Impact of FinTech Credit on Small E-Commerce Firms in China
GSEM Professor Harald Hau, along with Yi Huang, Chen Lin, Hongzhe Shan, Zixia Sheng, and Lai Wei, co-authored an article published in The Journal of Finance. The authors examine the impact of FinTech credit on small e-commerce firms in China using Ant Group's credit approval data. Their study finds that access to FinTech credit significantly boosts sales, transactions, and customer satisfaction, particularly for younger firms and firms without collateral. The findings highlight the competitive advantage of FinTech credit over traditional bank credit, as it more effectively mitigates information asymmetries and reduces credit distribution costs.

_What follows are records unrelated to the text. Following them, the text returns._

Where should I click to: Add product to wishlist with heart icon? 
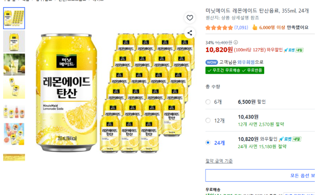(190, 18)
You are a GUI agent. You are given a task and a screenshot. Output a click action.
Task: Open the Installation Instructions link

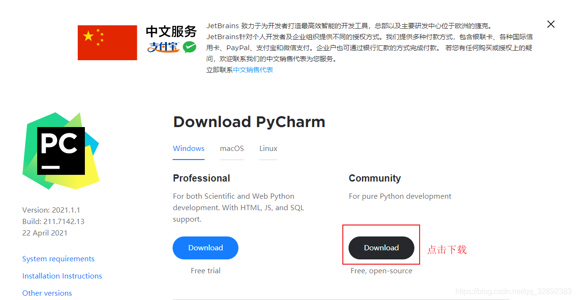[62, 276]
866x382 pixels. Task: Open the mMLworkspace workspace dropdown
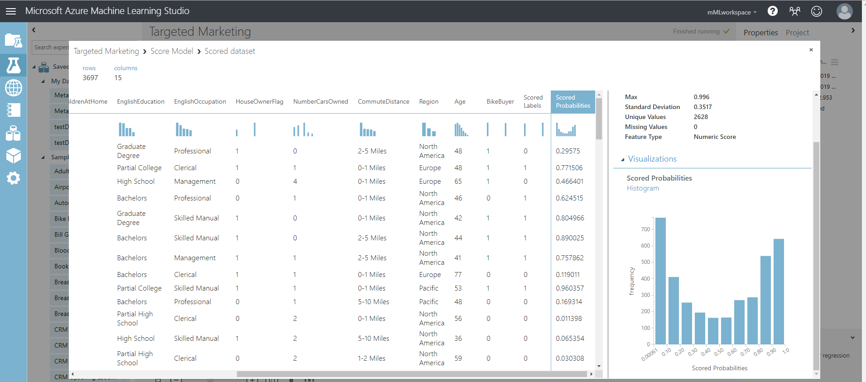(x=731, y=12)
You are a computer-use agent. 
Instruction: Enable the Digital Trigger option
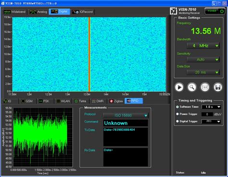(x=177, y=121)
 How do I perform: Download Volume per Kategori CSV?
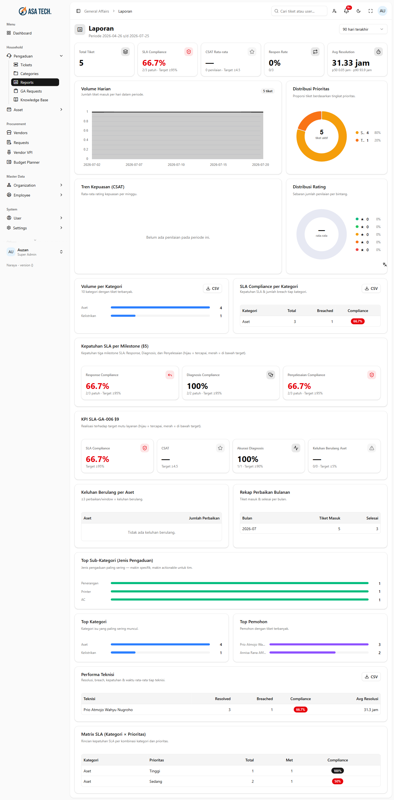click(x=212, y=288)
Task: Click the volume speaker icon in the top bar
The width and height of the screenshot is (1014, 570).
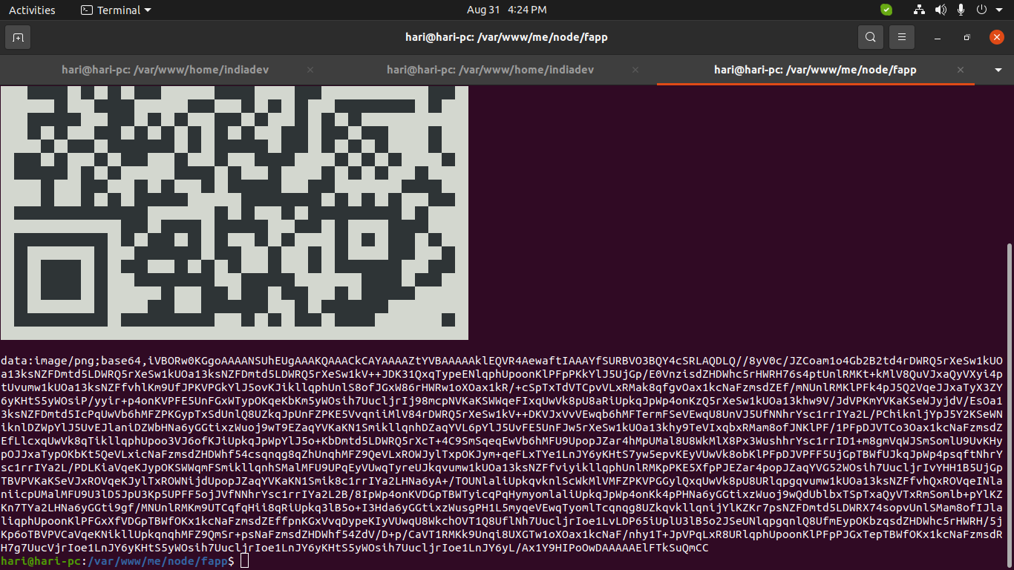Action: click(941, 10)
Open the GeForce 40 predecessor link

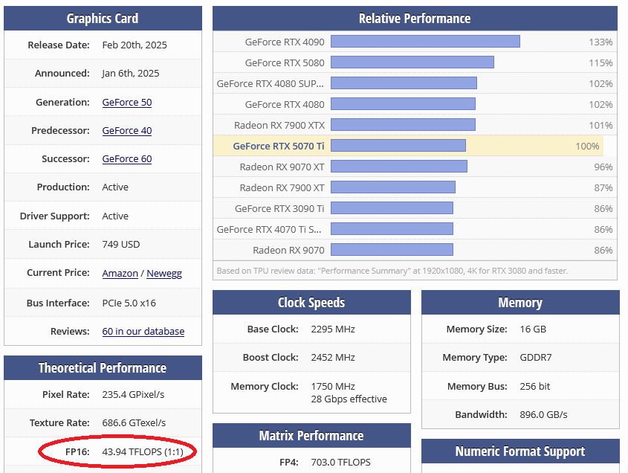127,131
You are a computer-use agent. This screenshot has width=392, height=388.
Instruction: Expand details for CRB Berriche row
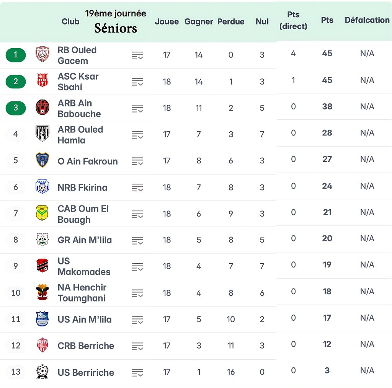[137, 346]
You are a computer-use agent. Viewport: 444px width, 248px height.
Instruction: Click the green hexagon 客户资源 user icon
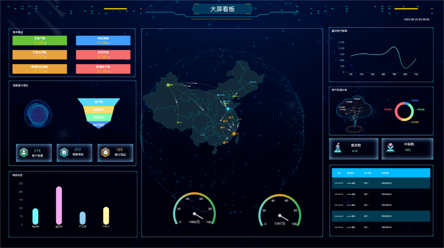(24, 153)
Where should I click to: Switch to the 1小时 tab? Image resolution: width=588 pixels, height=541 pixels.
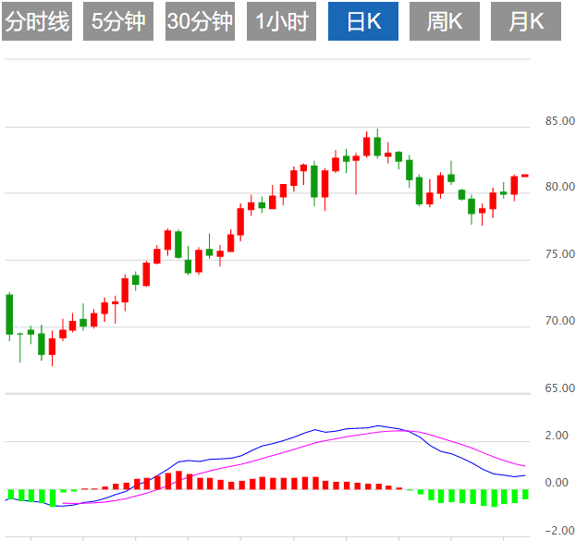coord(281,22)
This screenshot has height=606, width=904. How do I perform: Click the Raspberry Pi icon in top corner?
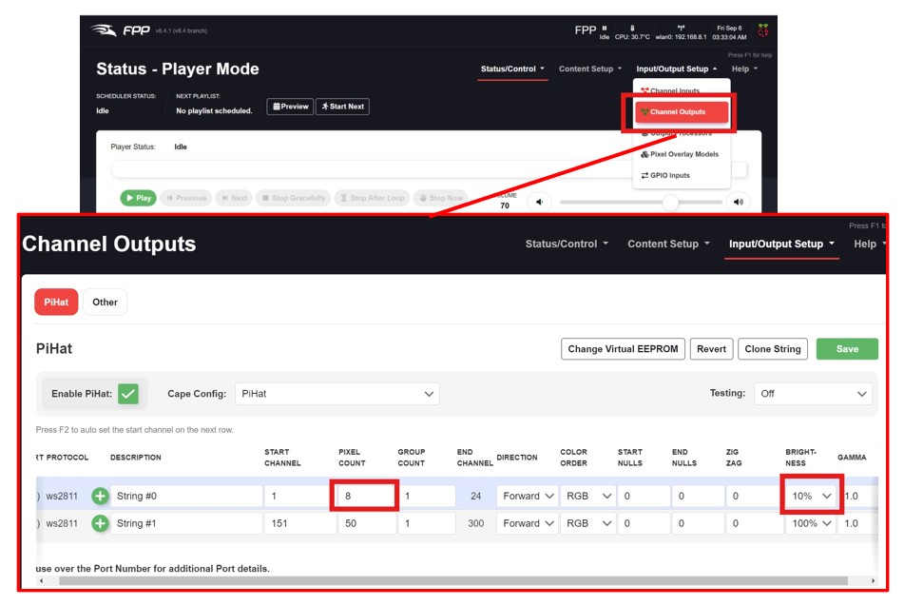pyautogui.click(x=762, y=30)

Moreover, FinTech credit approval leads to increased advertising, product variety, and higher conversion rates from site visitor to buyer, enhancing the customer experience and contributing to the growth of China's private sector. These results provide insights into the potential benefits of FinTech lending in other developing economies with growing internet infrastructure.
ABSTRACT
Based on automated credit lines to about two million vendors trading on Alibaba’s online retail platform, and a discontinuity in the credit decision algorithm, we document that a vendor’s access to FinTech credit boosts its sales growth, transaction growth, and the level of customer satisfaction gauged by product, service, and consignment ratings. These effects are more pronounced for vendors with (1) sparse credit information; (2) less collateral; (3) higher distribution costs; and (4) weaker debt contract enforceability in local regions, all of which reveal a FinTech advantage over traditional credit technology.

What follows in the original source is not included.